Non-discretionary portfolio management
The non-discretionary portfolio managers manage the funds in accordance with the directions of the clients who keep total control of their portfolios. The non-discretionary portfolio management provides access to the investment management team of CEEAAM, leaving the client an opportunity to understand the rationale and details behind every investment decision.
Discretionary portfolio management
In case of a discretionary management mandate, the investment managers at CEEAAM make buy or sell decisions without referring to the account holder for every transaction. Even in case of discretionary portfolio management, the portfolio managers must obey the investment limits that are described in the investment policy agreed upon with the client.
Before signing the portfolio management contract with our clients, we hold initial discussions that allow both our clients and the portfolio manager to learn about one another. We gather information like financial circumstances, current holdings, investment goals, income needs, risk tolerance, investment horizon, tax status, anticipated withdrawals or deposits, educational background, and former experience with financial products, and in exchange our clients are informed about CEEAAM’s investment philosophy and practices. As a next step, we create a written investment policy that contains a full list of issues and policies that our portfolio managers need to follow. The ISP determines the asset classes that can be represented in the portfolio, the basic allocation among asset categories and the rebalancing limits for this allocation. Any constraints and restrictions on assets, such as liquidity and marketability requirements, and diversification concentrations are also mentioned in a written form. The investment policy statement becomes part of the portfolio management contract and serves as a guarantee for the client.

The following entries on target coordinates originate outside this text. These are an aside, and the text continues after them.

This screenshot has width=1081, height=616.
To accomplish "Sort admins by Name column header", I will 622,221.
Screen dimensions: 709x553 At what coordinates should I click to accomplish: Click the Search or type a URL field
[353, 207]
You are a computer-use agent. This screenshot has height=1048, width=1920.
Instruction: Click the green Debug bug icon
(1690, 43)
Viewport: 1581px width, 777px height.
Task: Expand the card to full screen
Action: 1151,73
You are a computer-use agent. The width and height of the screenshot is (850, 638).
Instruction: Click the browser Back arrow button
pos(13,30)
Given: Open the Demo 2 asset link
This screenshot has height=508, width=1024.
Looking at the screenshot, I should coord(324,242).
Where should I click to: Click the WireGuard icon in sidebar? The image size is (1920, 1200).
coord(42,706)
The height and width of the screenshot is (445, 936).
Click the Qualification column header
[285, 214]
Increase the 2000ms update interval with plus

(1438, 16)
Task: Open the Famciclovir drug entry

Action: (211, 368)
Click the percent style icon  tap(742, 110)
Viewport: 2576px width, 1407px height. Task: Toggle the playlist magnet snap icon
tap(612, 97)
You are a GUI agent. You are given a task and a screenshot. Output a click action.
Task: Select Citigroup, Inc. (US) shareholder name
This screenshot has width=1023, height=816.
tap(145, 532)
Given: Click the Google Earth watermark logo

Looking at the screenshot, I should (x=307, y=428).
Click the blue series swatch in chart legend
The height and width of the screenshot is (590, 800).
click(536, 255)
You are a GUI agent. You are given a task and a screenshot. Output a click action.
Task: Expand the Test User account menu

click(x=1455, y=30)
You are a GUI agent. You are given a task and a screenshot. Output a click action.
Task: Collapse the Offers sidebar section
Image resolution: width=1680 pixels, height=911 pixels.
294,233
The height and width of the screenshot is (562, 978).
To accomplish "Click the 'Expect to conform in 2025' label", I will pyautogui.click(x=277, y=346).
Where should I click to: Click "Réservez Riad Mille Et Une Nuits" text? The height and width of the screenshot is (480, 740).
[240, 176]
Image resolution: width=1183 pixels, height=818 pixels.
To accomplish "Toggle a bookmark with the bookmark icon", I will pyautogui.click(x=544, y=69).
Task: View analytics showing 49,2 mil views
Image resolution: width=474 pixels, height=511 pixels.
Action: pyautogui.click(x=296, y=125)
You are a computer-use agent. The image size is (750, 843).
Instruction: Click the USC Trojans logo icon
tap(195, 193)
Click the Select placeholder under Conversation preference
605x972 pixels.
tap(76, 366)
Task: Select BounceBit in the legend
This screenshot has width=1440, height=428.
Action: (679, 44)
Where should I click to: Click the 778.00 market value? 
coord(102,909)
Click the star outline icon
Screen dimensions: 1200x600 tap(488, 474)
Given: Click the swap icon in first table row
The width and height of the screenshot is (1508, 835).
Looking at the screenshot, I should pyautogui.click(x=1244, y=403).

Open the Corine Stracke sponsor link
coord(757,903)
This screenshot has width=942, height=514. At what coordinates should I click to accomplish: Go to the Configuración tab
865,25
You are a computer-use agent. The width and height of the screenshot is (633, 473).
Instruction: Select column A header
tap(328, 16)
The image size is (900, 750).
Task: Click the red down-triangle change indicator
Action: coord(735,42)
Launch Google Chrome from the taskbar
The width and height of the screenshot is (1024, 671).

As mentioned above, the wealth management contract in the investment policy statement defines the group of investment vehicles that can be selected by the portfolio managers. Investments with unidentified risk characteristics should not be among the elements of the portfolio. The aim of CEEAAM is to find the optimum balance between the three major asset classes, namely equities, bonds and money market instruments, which is in line with the risk attitude, present and future financial situation and investment horizon of our client.
Alternative asset classes
Investments in commodities like gold, metals, energy or agricultural products are included in this class. Besides commodities, real estate investments, foreign exchange products and hedge funds are classified among alternative assets. CEEAAM realizes these types of investments in the form of certificates or warrants.
The portfolio management contracts can be customized to meet our clients’ needs as far as maturity and composition are concerned. We believe that a mandate for at least three years is ideal; our investors may determine shorter periods as well. The benchmark portfolio might be a custom-built security basket, a global equity or bond index, or a commodity index. Our clients can withdraw funds from their portfolios when needed or they can deposit funds if they have free liquidity to invest. However, unexpected transfers may influence the realized yield on the portfolio in an adverse way. We suggest establishing a withdrawal/ deposit structure beforehand. (For example, the reimbursement should be yield-optimized, fixed minimum yield, regular withdrawals etc.)
Our fee structure consists of two parts: a fixed management fee and a performance fee. The management fee is calculated as an annual percentage of the funds managed, whereas the performance fee is a percentage of the portfolio's profits, usually counting both realized and unrealized profits.